Les frères Durov : les Zuckerberg russes devenus ennemis de Poutine

La création de Telegram en 2013 ne s’est pas faite sans fracas. En effet, ses créateurs, les frères Nikolaï et Pavel Durov, ne sont pas méconnus du grand public russe. En 2006, ces derniers ont fondé leur anti-Facebook : VKontakte. Un réseau social alternatif qui les a propulsés sur le devant de la scène numérique, mais aussi sous le feu des critiques du Kremlin. Difficile pour ce dernier d’accepter la popularité d’un réseau social qui échappe à tout contrôle éditorial officiel. Il n’a pas fallu longtemps pour que le FSB (ex KGB/les services secrets russes) impose un contrôle étatique doublé de censure audit réseau social.

portrait du fondateur de Telegram Pavel Durov

Pavel Durov, fondateur avec son frère Nikolai du réseau social Telegram | Source : Tech Crunch

Raison de plus pour les Dourov, fervents opposants à Vladimir Poutine, de trouver une échappatoire. L’occasion est toute trouvée : élaborer une application qui mêle à la fois fonctionnalités classiques d’un réseau social et messagerie cryptée qui échappent à la censure et au contrôle des autorités. Et le succès est d’autant plus au rendez-vous dans une société où discuter de sujets sensibles peut vous exposer à une surveillance étatique digne des heures les plus sombres de l’ère soviétique. Telegram s’impose alors comme une véritable alternative aux médias traditionnels pétris de propagande d’État.

 

Un média à part entière

Car bien plus qu’une simple application de messagerie, Telegram est en réalité un média indépendant et participatif à part entière. Il propose en effet des fonctionnalités de diffusion de contenu en masse. Ce sont ces fameux groupes de discussion à grande échelle désignés sous l’appellation de « canaux » ou « boucles ». Basés sur le même principe de réseaux sociaux de type « microblogging » comme Twitter, les followers sont invités à suivre leurs créateurs de contenus favoris. Cela a permis au fil des ans la diffusion d’opinions à des milliers de personnes en échappant à tout contrôle des autorités russes. Un espace de liberté rare qui offre cependant le champ libre à certaines dérives.

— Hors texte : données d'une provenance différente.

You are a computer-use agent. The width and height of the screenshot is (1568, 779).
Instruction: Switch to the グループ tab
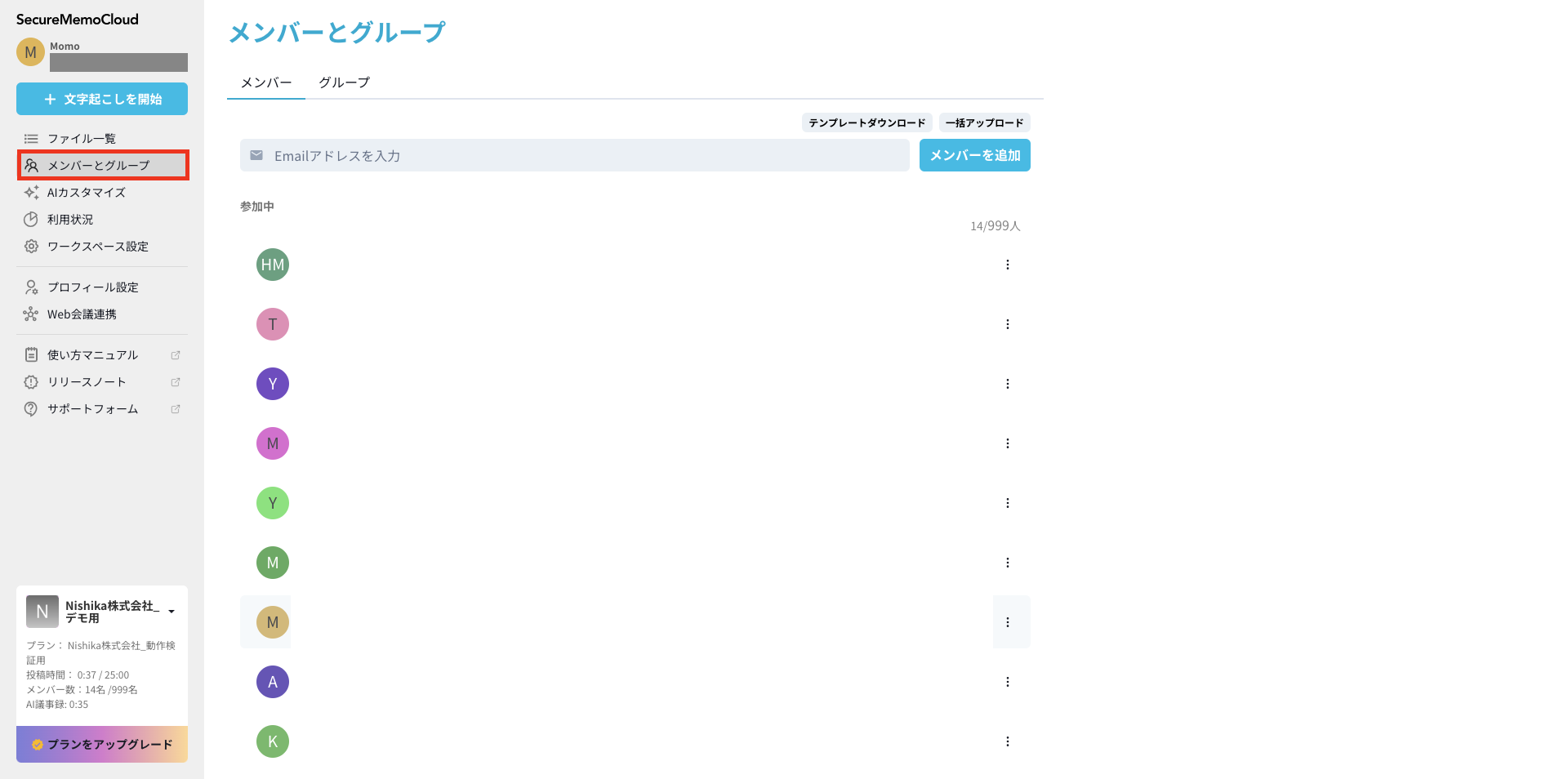click(344, 82)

Liste de réseaux sociaux censurés en Russie

Le 21 mars 2022, la justice Russe a interdit Facebook et Instagram, en plus de nombreux autres réseaux sociaux censurés ou surveillés | Source : Rafael Javier/Pixabay

 

Une utilisation parfois sulfureuse…

Si Telegram est populaire en Russie, son utilisation est plus confidentielle en France. Les causes de ce gap sont à trouver du côté d’un emploi plus tendancieux du cryptage des données liées à l’outil de messagerie. Ce dernier est en effet du pain béni pour la gestion d’activités frauduleuses. Telegram est notamment devenue  l’application favorite des dealers. Ils communiquent ainsi entre eux mais aussi avec leurs clients via des groupes de discussion privés. Ces derniers établissent de véritables plans marketing avec diffusion de tarifs, nouveaux arrivages ou encore d’offres promotionnelles ! Et tout cela à l’abri des regards indiscrets des autorités…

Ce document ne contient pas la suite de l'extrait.